Monday, July 05, 2010

Black Swans and Evolution

Nassim Taleb argues that financial reform should take a page from nature and add redundancy to protect against "black swans," his name for unexpected, very rare events.
Let me summarise my ideas of how Mother Nature deals with the Black Swan. First, she likes redundancies. Look at the human body. We have two eyes, two lungs, two kidneys, even two brains (with the possible exception of company executives) - and each has more capacity than is needed ordinarily. So redundan cy equals insurance, and the apparent inefficiencies are associated with the costs of maintain ing these spare parts and the energy needed to keep them around in spite of their idleness.
Let's be careful. Some of those extra parts are not redundant; the "two brains" are different parts of the same brain and one is not a perfect substitute for the other. Our "extra eye" is not idle; two eyes allow depth perception and losing one is more than losing some insurance (though it's far better than losing both).

But it's more than that: a black swan is a very rare event. If losing an eye or a kidney is a black swan (and I think it is), then it is unlikely to happen before someone reaches maturity or even in their lifetime. And redundancy's costly. Energy devoted to a second, idle, organ is energy not devoted to keeping the body alive. Exactly how much this is, I admit, I don't know. But anything more than one redundant organ is very rare across across all animal species despite that all organisms exist in very different environments and places in the food chain.

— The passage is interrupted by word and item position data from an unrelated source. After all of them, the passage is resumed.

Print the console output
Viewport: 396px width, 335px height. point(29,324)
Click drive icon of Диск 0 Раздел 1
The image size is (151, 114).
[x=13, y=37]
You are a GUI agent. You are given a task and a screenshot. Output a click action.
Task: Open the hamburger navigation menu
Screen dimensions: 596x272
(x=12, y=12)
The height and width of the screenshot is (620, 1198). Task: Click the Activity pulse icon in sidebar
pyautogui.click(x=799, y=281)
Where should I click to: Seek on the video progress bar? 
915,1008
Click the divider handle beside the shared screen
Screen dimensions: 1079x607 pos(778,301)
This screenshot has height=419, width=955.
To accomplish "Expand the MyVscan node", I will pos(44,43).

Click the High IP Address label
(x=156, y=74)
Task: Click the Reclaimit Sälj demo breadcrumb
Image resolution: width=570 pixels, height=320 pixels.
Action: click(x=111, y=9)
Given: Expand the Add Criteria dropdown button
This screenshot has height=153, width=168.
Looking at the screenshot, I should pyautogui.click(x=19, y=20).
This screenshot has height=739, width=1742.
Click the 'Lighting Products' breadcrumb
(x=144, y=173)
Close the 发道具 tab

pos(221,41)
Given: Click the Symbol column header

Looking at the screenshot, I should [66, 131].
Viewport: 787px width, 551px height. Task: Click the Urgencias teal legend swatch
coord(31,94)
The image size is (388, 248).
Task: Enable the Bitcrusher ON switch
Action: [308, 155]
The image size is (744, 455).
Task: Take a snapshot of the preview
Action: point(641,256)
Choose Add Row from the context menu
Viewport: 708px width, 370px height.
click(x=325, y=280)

It's more likely that these pairs are evolutionary hold-overs from a common ancestor who faced either a black swan kind of problem but the extra organ was very cheap to grow and maintain (unlikely as "black swan" again implies there's time, on average, to reproduce and pass on your genes) or the problem was more common than a black swan (though is still not "common") and the organ was less cheap to grow and maintain.

Despite it all I agree that some redundancy in the financial market is a good thing and to be sure, we already have some of that (competition between banks, credit unions, etc) and much of what he suggests I support. But a riskless world is not optimal and I wouldn't go so far as to ban complex financial products.